Los libros de Martin y Levi-Strauss coinciden en varias cosas: una mirada crítica que no idealiza, una escritura que hace disfrutar de la lectura, y una misma creencia, más o menos enfática, en que la vocación etnológica todavía puede ser un refugio frente a una civilización que no nos satisface: “Hay que salir de la alienación que produce nuestra civilización”, dice Martin, “pero la droga, el alcohol, la melancolía y, en última instancia, la locura o la muerte no son una solución, hay que encontrar otra cosa. Eso es lo que busqué en los bosques del norte, lo que encontré en parte, lo que estoy persiguiendo”. Ninguno de los dos, sin embargo, viaja por aventura o para hacer las loas del buen salvaje, sino solo para encontrarse, en el caso de Martin, con un árbol, un río o una fiera y meditar a partir de esos encuentros sobre las relaciones entre los humanos y los no-humanos.
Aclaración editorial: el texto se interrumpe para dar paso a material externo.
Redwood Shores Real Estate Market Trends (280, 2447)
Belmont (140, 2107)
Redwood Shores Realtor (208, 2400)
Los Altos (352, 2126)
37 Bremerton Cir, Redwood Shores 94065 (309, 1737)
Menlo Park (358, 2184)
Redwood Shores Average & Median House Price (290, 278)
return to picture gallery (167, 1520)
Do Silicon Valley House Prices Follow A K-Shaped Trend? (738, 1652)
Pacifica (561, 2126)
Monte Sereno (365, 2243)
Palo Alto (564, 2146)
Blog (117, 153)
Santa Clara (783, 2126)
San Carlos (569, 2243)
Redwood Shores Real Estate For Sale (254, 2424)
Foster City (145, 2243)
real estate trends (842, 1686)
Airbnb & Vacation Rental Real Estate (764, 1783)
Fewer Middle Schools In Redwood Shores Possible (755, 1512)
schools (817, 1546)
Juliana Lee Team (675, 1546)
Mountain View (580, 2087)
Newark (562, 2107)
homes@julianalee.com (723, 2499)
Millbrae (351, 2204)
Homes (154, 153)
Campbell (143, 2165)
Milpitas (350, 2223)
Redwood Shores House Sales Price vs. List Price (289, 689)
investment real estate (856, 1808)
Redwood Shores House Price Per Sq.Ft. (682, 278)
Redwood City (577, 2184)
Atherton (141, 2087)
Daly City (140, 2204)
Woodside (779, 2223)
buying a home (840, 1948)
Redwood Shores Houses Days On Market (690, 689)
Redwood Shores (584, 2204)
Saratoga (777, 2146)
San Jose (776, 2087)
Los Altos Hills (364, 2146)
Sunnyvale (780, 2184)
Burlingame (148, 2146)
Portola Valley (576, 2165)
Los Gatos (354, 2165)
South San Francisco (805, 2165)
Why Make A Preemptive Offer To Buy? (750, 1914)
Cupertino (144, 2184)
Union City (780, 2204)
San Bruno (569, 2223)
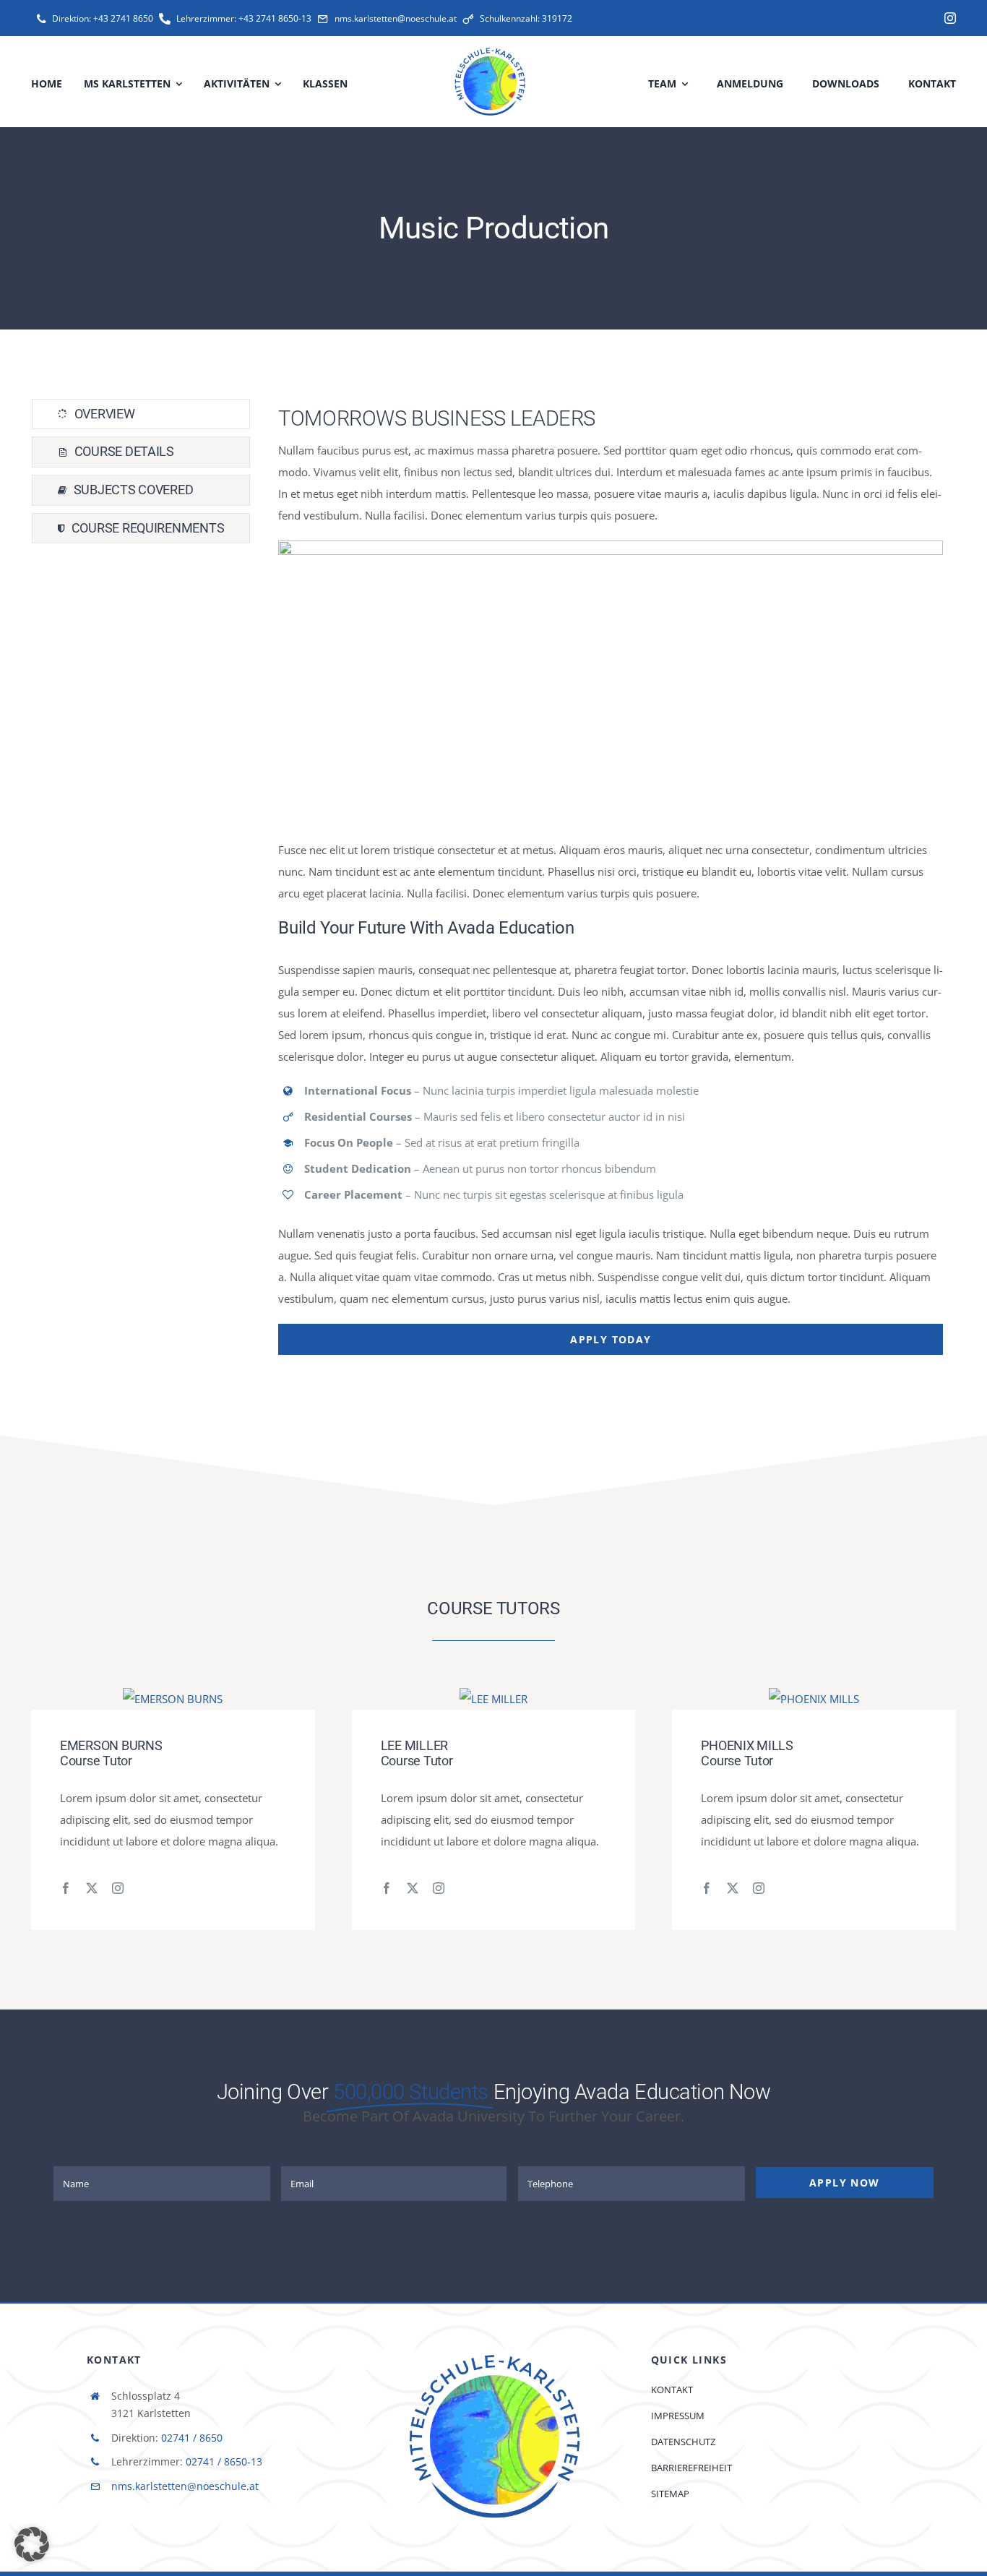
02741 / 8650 (192, 2437)
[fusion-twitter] (92, 1888)
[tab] (141, 414)
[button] (32, 2544)
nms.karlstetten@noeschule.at (185, 2486)
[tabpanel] (610, 877)
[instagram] (950, 18)
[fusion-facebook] (66, 1888)
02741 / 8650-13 (224, 2461)
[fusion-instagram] (118, 1888)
Curiosamente, la última línea de Tristes trópicos evocaba el “guiño cargado de paciencia, de serenidad y de perdón recíproco que un acuerdo involuntario permite a veces intercambiar con un gato”, que por cierto no es un oso, sino una fiera burguesa o un animal domesticado. Habría que ver en eso una diferencia también entre ambos antropólogos, porque a Martin, como confiesa ella misma, nunca se le ha dado bien la calma y la estabilidad, y seguramente por eso el oso le salió al paso y ella no salió corriendo. De hecho, lo golpeó con su piolet y fue el oso el que huyó sangrando.